When I started watching Buffy the Vampire Slayer, I was a little skeptical. The show premiered in March of 1997, and it finally ended in 2003 after seven seasons. It’s a high school drama with supernatural elements, complete with an affable gang of friends, strange monsters that are just people in costumes and terrible CGI effects. I initially thought it would be campy and boring, but the show is anything but typical and will be one of my favorite things to watch for years to come.
Buffy the Vampire Slayer, which stars a young Sarah Michelle Gueller, is based off of a movie by the same name that came out in 1992. The movie is about a girl named Buffy who finds out that she is a vampire slayer, a mythical girl endowed with special powers who is chosen when the previous slayer dies. In the movie- which you don’t really need to watch in order to understand the show- Buffy defeats the vampires in her hometown of Los Angeles, CA burning down her school gym in the process.
She’s expelled, and she and her mother move to the small town of Sunnydale, CA, for a fresh start. There, she enrolls in Sunnydale high, looking to put her days of vampire slaying behind her and be a normal, fifteen-year-old high school student. Little does she know; Sunnydale is actually the hellmouth- the place where the line between the underworld and the human world is blurred.
Buffy follows the typical nineties TV show format popularized by cable television. It boasts a shocking number of episodes per season, 147 in total, all of them around 40 minutes long. What this means is that for one, there is so much to watch and you’re able to delight in this show for months. It also means that you get to know the characters very well, and the actors’ chemistry by the end of it is unmatched. Each season follows a larger plot, characterized by their own “big bad” character, but the individual episodes tend to follow a smaller, more easily defeated threat, and it usually has a mystery-drama feel as they struggle to figure out the culprit of strange happenings around town.
There are so many things I love about this show. It’s fun, lighthearted take on demons and monsters, the hilarious writing style, the developed characters and their realistic struggles in life, the creative and divergent storylines of each season and even the intro music. Still, I think that even through all of that the show manages to break boundaries and challenge the typical dynamics of the time, as well as remaining an intellectual study on human nature and the process of growing up.
This might sound a little dramatic, but here’s an example.
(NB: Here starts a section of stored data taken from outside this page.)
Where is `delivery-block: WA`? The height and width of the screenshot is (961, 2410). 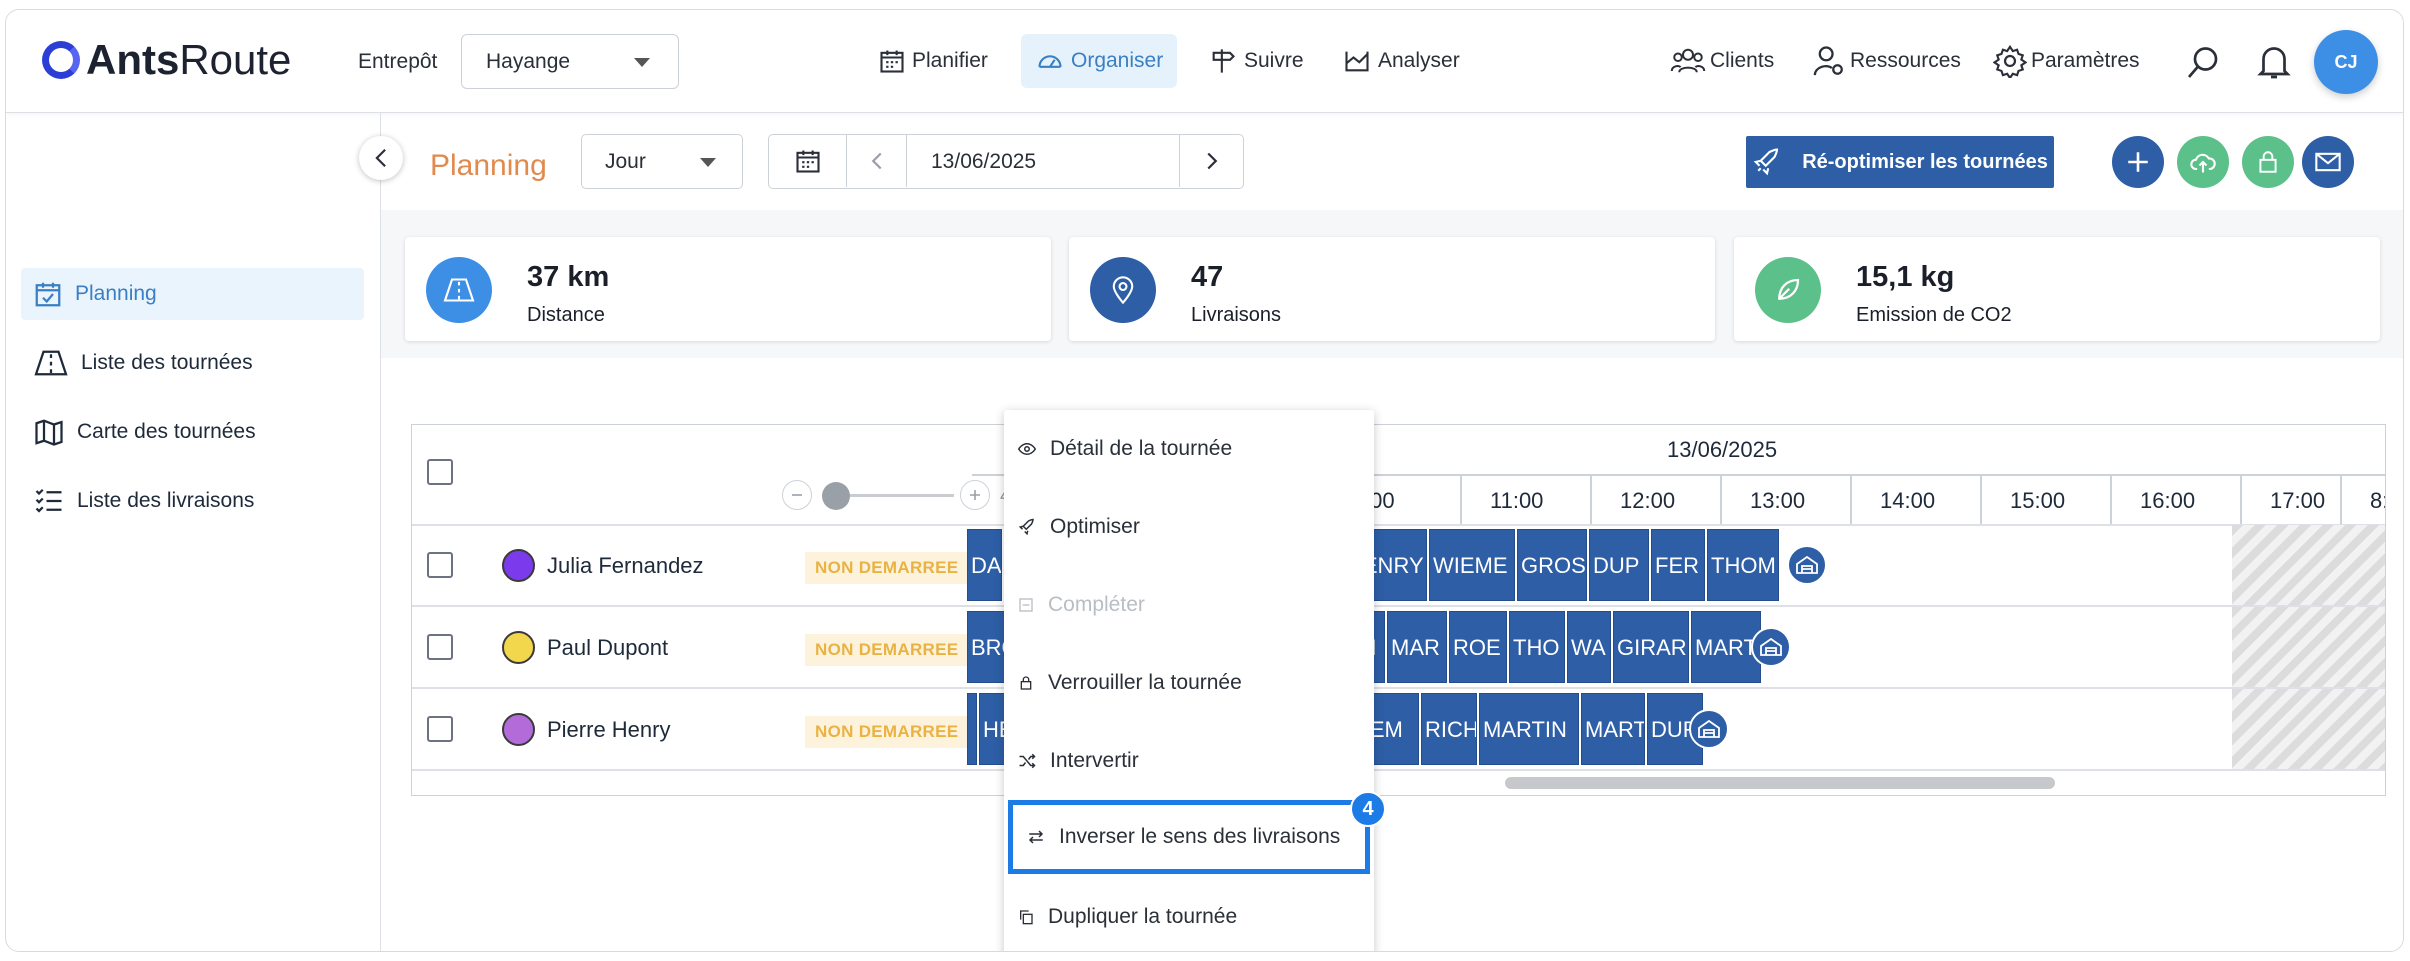 delivery-block: WA is located at coordinates (1589, 647).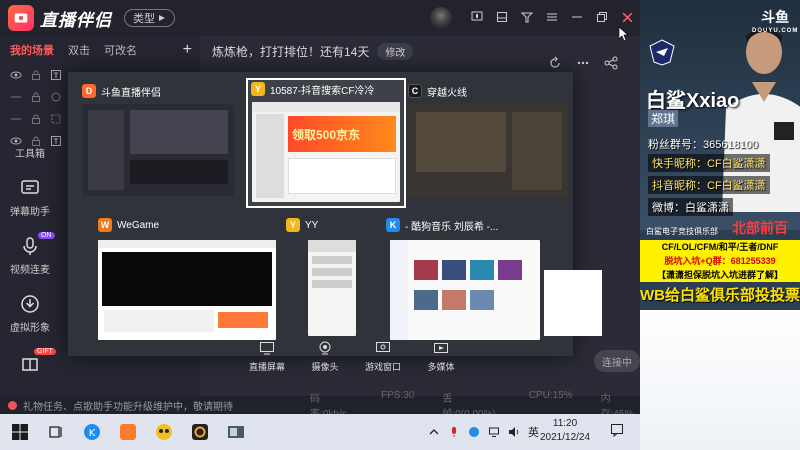 The image size is (800, 450). Describe the element at coordinates (188, 50) in the screenshot. I see `add-scene-button: +` at that location.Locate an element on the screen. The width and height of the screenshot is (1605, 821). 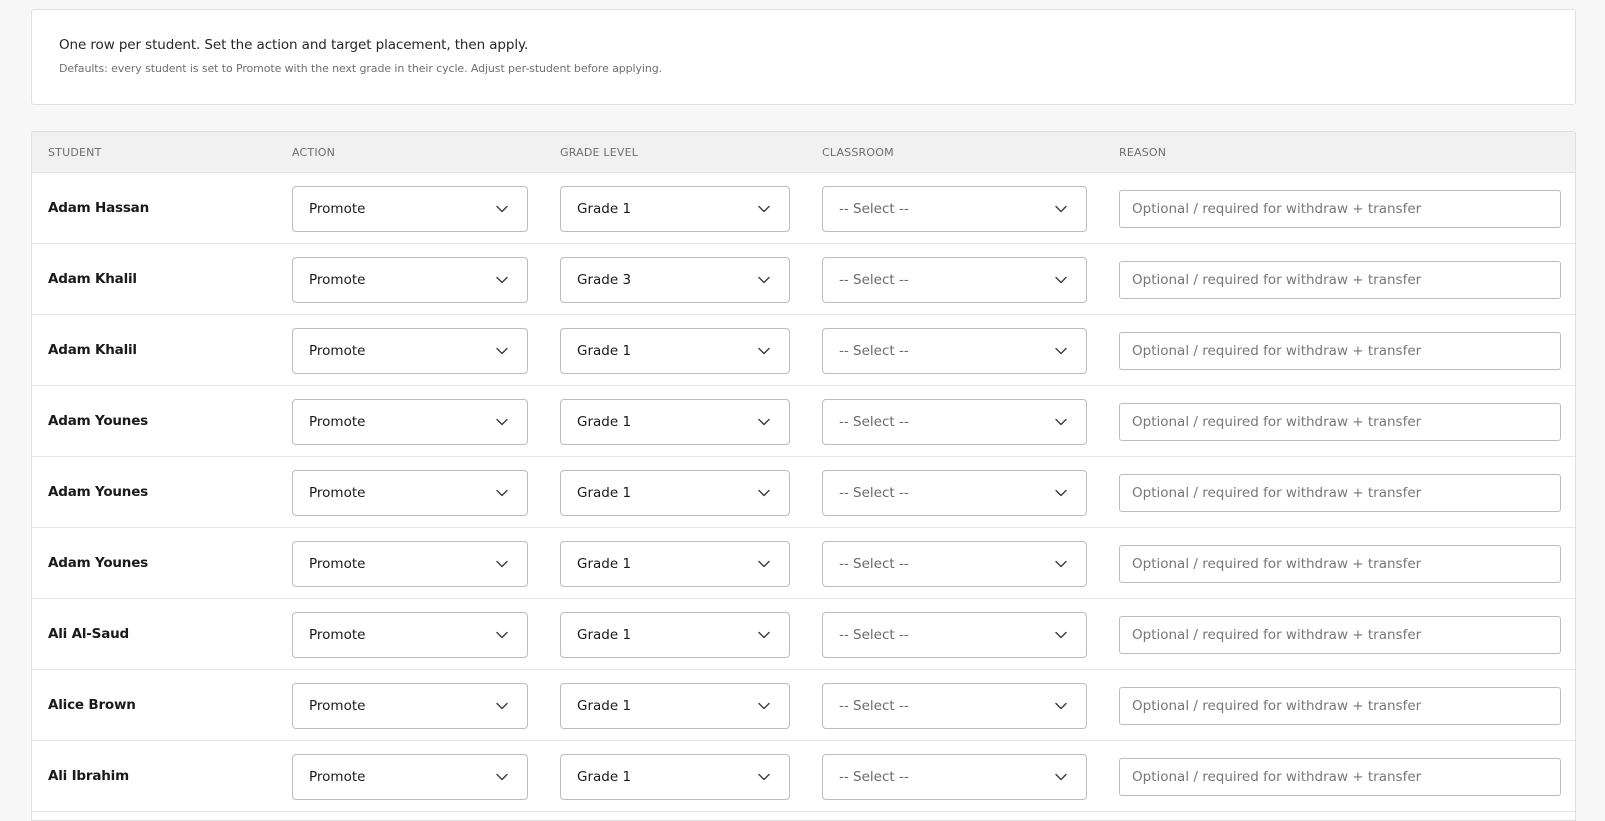
table-row: Adam Khalil Promote Grade 1 -- Select -- is located at coordinates (804, 350).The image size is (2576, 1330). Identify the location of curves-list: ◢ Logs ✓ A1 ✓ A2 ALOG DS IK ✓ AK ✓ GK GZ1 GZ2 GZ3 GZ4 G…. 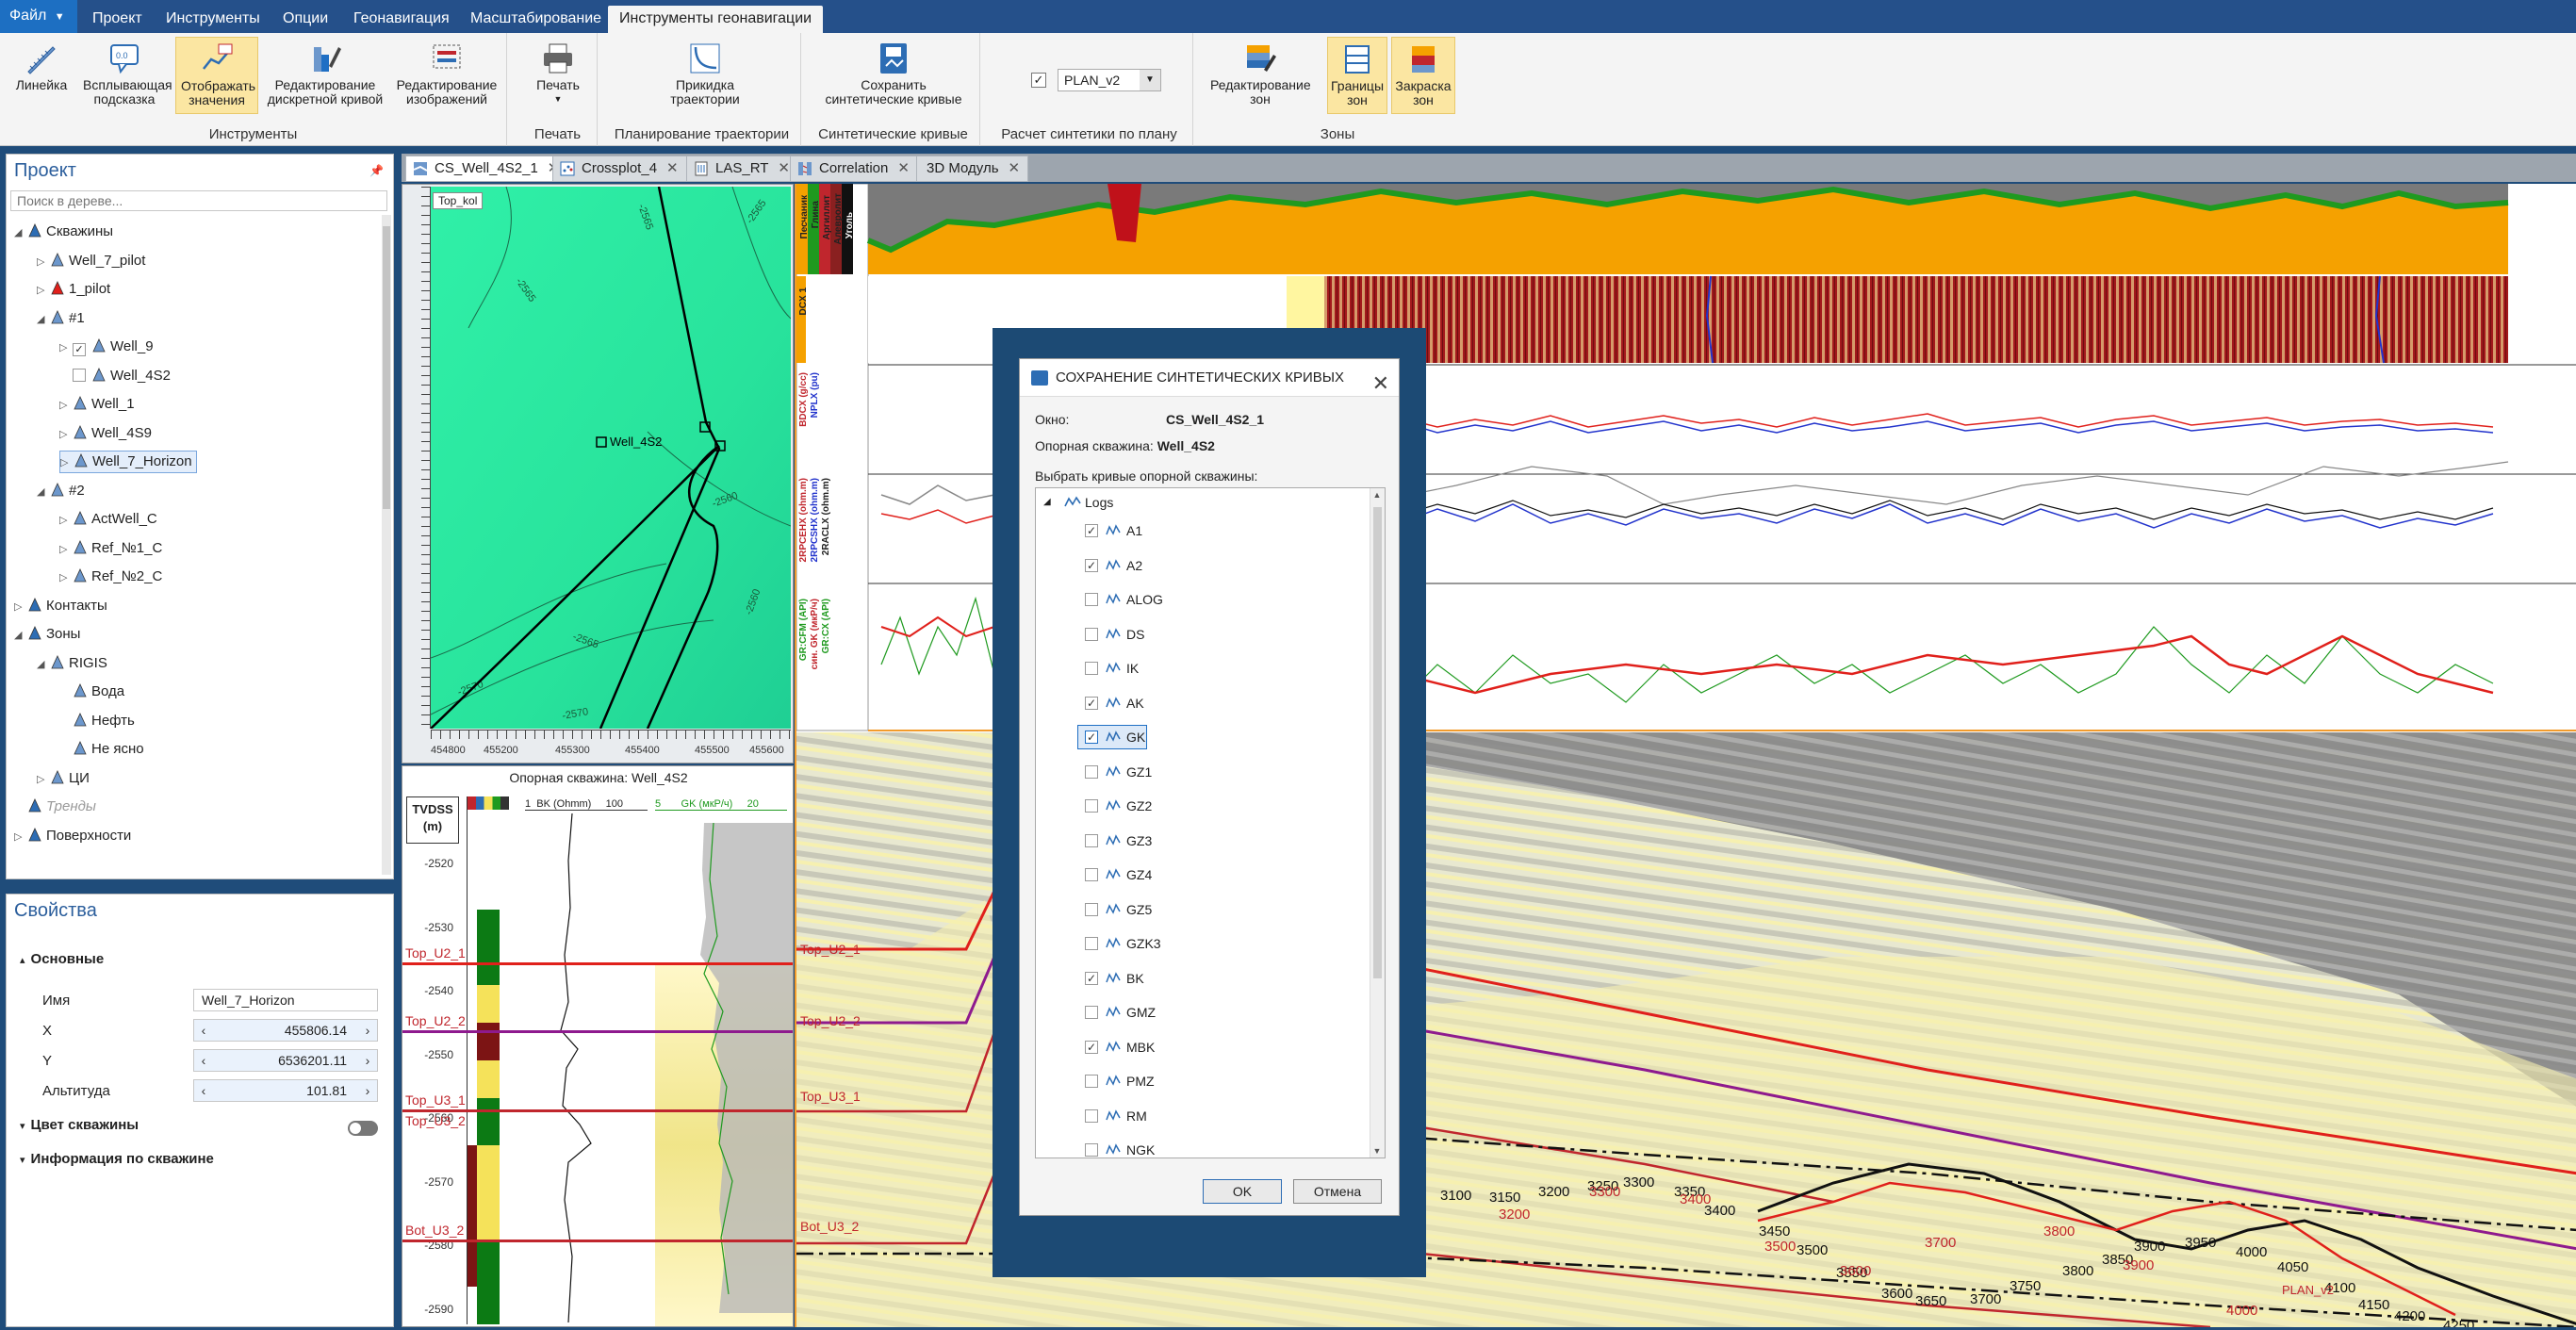
(1210, 822).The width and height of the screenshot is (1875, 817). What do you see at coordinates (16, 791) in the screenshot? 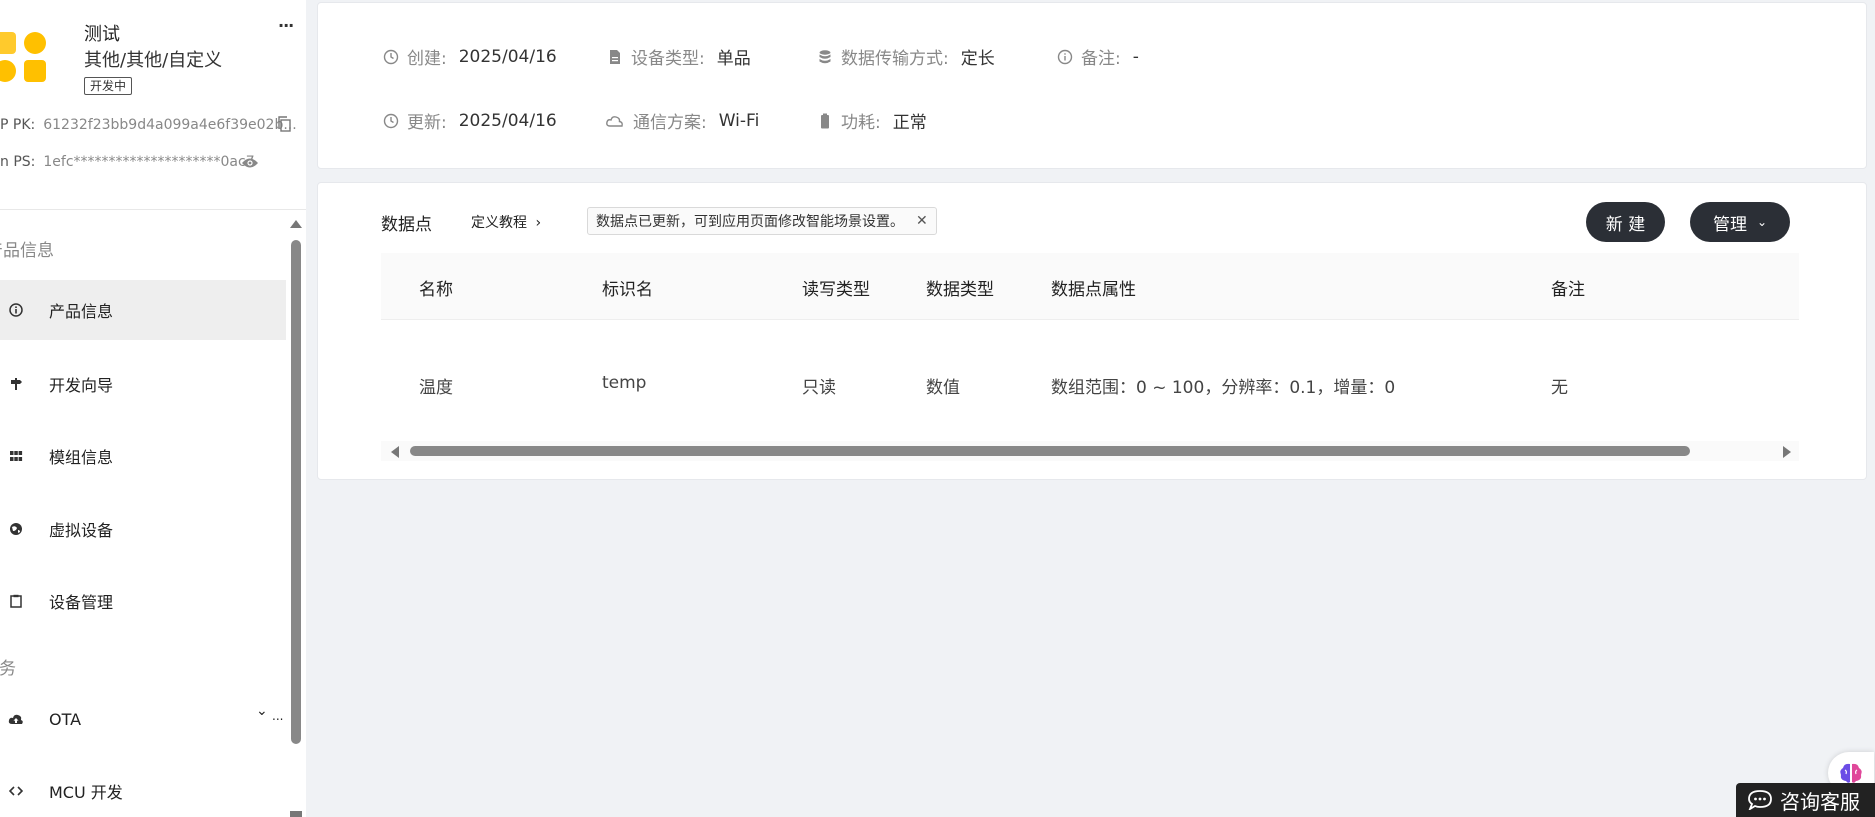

Throughout the show, there’s a bit of an underlying joke about how many extras end up dying to an assortment of demons and freak accidents without anyone really taking notice. Even though a few more important characters die over the course of the seven seasons, it always feels like a part of the plot- something that happened just to raise the stakes of whatever fight the group was a part of. During one of the later seasons, though, there is a character that dies from an aneurysm, without any meddling from any evil forces or revenge-bent monsters. The episode that follows this is heavy, cinematic and an extremely powerful acknowledgment of the true imminence and reality of death. This is something that I would have never expected from this kind of show, and this sort of thoughtfulness on the part of the writers really made me appreciate it so much more.
Because of all these reasons, I would highly recommend Buffy the Vampire Slayer. It is true that like many long TV shows, it tends to fluctuate in terms of the quality of each episode and it falls off a bit towards the end, but the third, fourth, and fifth seasons are definitely worth it. I think that anyone who gives this show a try will be pleasantly surprised and will find an entertaining- albeit time consuming- new pastime.